11 anni fa, dal Novembre 2002 al Febbraio 2003, si svolse sul sito Interdisciplines una conferenza virtuale dal titolo “Art et cognition”. Il 28 gennaio, inviai un commento, “L’art est révélation et l’artiste un témoin”. Copia dell’intera discussione è disponibile nell’archivio. Più volte, durante questi anni, ho ripreso il breve testo che pubblico di seguito. Esprime, nella sua essenzialità, la sintesi di una poetica. La mia. Questa sera, il corsivo nato in me in una mattina d’inverno a sigillo di un lungo cammino, torna a casa.

 

L’art est révélation

e l’artiste un témoin.

Je pense que l’art est au niveau plus haut que la communication même: elle est une relation. Une relation qui devient sublime quand on atteint la communion.

Cette relation, ouverte, s’établit entre trois personnes. La première c’est l’artiste avec son intention créative. On ne peut pas ignorer ses intentions. Que ne sont pas toute l’oeuvre, mais une partie de l’ oeuvre même, oui.

La seconde personne c’est celui qui reçoit l’ oeuvre, qui écoute, qui lit, qui regarde, o celui qui vit tout ça au même tempe (synesthésie ?).

La troisième personne c’est l’oeil autre qui ferme (sécularisme des analystes, structuralistes, cognitivistes…) ou ouvre (mystiques, poètes, toutes celui qui se confient à l’intuition) le système de la communication entre le deux.

La relation est alors, dans le signe, révélation.

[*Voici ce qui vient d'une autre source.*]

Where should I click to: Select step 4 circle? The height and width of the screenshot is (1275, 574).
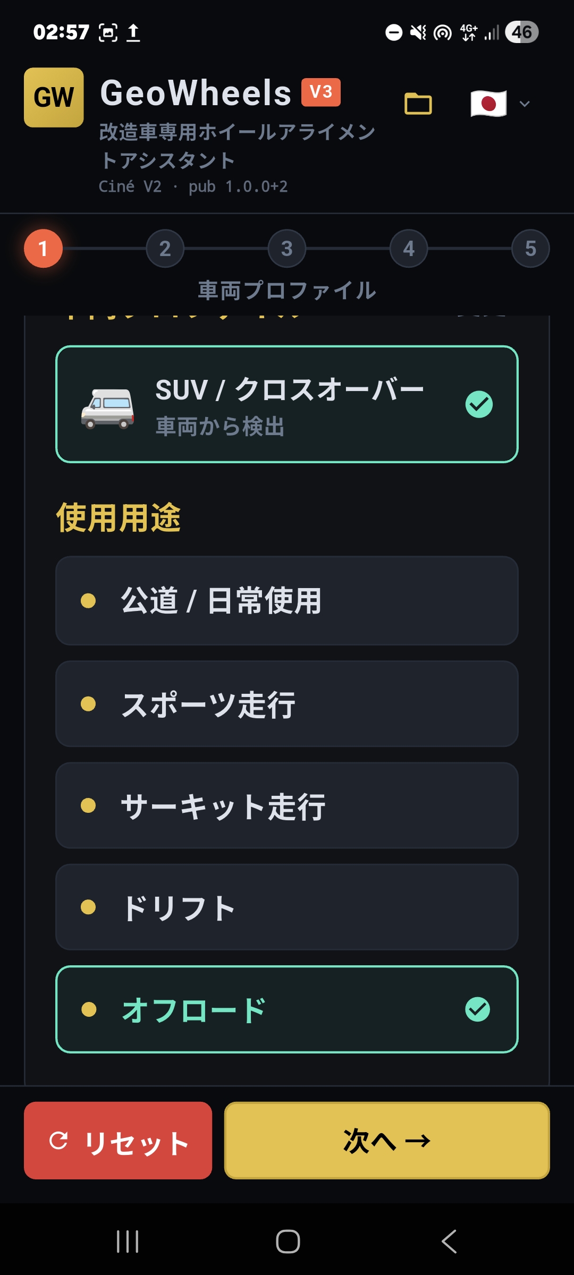[409, 249]
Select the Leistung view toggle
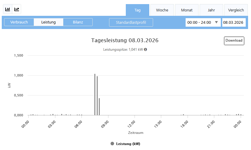 pyautogui.click(x=49, y=22)
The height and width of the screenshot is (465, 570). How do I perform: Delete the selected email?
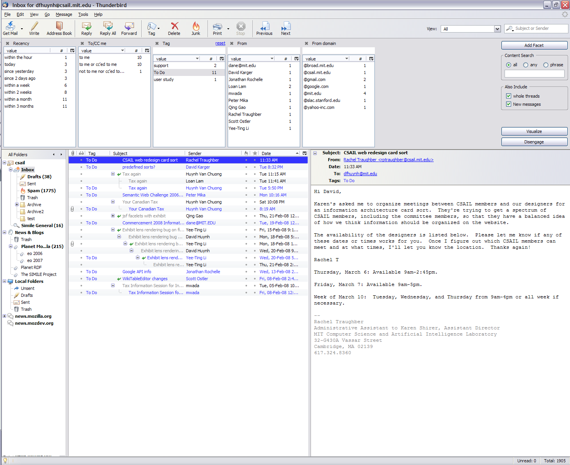pos(174,28)
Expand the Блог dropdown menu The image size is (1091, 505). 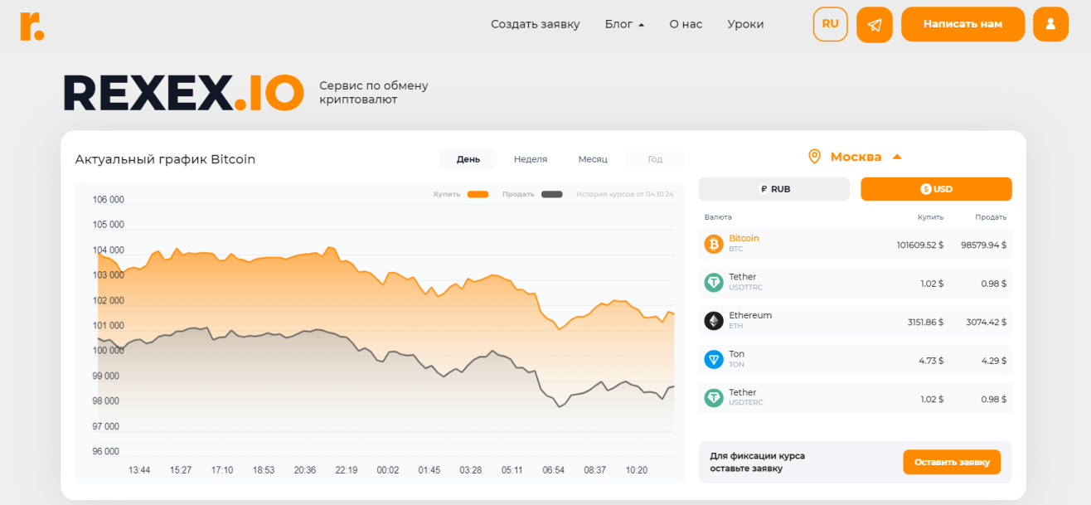624,24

On ne sait pas, et on ne le saurait jamais, si le système de communication est donnée une fois pour toutes pendant l’histoire. L’oeuvre se tient alors surtout et seulement si la conscience de l’artiste, qui rend l’unité de l’oeuvre réussie, est cohérente avec le sens de ses signes. L’artiste est le seul garant de son signe.

Et c’est pour ça que, il y a quatre ans, en présentant pour la première fois ma poésie à un public inconnu en cherchant la communion, en disant la relation, je me suis permis de titrer la rencontre, quarante ans après Paul Celan: « La poésie ne s’expose plus. Elle s’ostende ». Et c’est pour ça que je pense que l’artiste doit être, aujourd’hui surtout, un témoin. Parce que l’Occident ne va pas plus mourir dans ses mots, dans son coeur poétique, si ses mots mêmes sont vivants dans le coeur du poète. Du témoin.